Il disaccordo tra l'Unione Europea e il Regno Unito riguardo ai controlli doganali nell'Irlanda del Nord ha portato alle dimissioni del primo ministro nordirlandese Paul Givan. Le sue dimissioni arrivano nel mezzo della campagna crescente del suo partito pro-britannico DUP contro il Protocollo Nordirlandese della Brexit.
Il DUP ha più volte minacciato di ritirare i propri ministri dal governo regionale a Belfast, qualora non vengano apportate sufficienti modifiche al protocollo nordirlandese. Questa parte dell'accordo Brexit prevede che britannici e nordirlandesi debbano istituire controlli doganali nei loro scambi commerciali perché l'Irlanda del Nord (provincia britannica) rimane parte del mercato unico europeo.

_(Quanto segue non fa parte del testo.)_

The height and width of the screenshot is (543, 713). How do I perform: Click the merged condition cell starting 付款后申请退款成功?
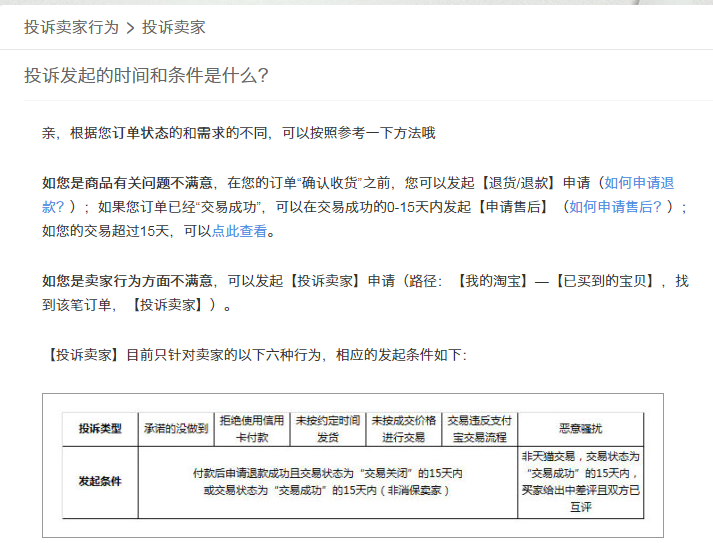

La scorsa settimana il ministro nordirlandese dell'Alimentazione e dell'Agricoltura Edwin Poots ha ordinato unilateralmente di sospendere tali controlli portuali che stanno causando ritardi nell'approvvigionamento dei negozi. La Corte Suprema di Belfast ha però annullato questa decisione.
Il confine terrestre tra Irlanda e Irlanda del Nord è completamente aperto. Le consegne all'Irlanda del Nord devono essere controllate per evitare che merci provenienti da paesi terzi entrino nell'UE tramite il Regno Unito senza controlli. Il ministro nordirlandese dell'Agricoltura, Edwin Poots, voleva eliminare questi controlli.
Tra Bruxelles e Londra sono già stati concordati numerosi semplificazioni, ma il DUP nordirlandese continua a non esser soddisfatto. L'UE definisce la sospensione del controllo doganale una violazione dell'accordo commerciale esistente.
Con le dimissioni del primo ministro nordirlandese Gavin, anche la vice primo ministro Michelle O’Neill deve dimettersi. Lei appartiene al partito Sinn Féin, rivale nazionalista irlandese pro-europeo del DUP. In aprile si terranno le elezioni regionali in Irlanda del Nord; è possibile che vengano anticipate.
Secondo alcuni commentatori, le continue critiche del DUP al controllo doganale mirano soprattutto a rafforzare la posizione pro-britannica del partito. Il Sinn Féin ritiene che si debba tenere un referendum sulla posizione commerciale dell'Irlanda del Nord.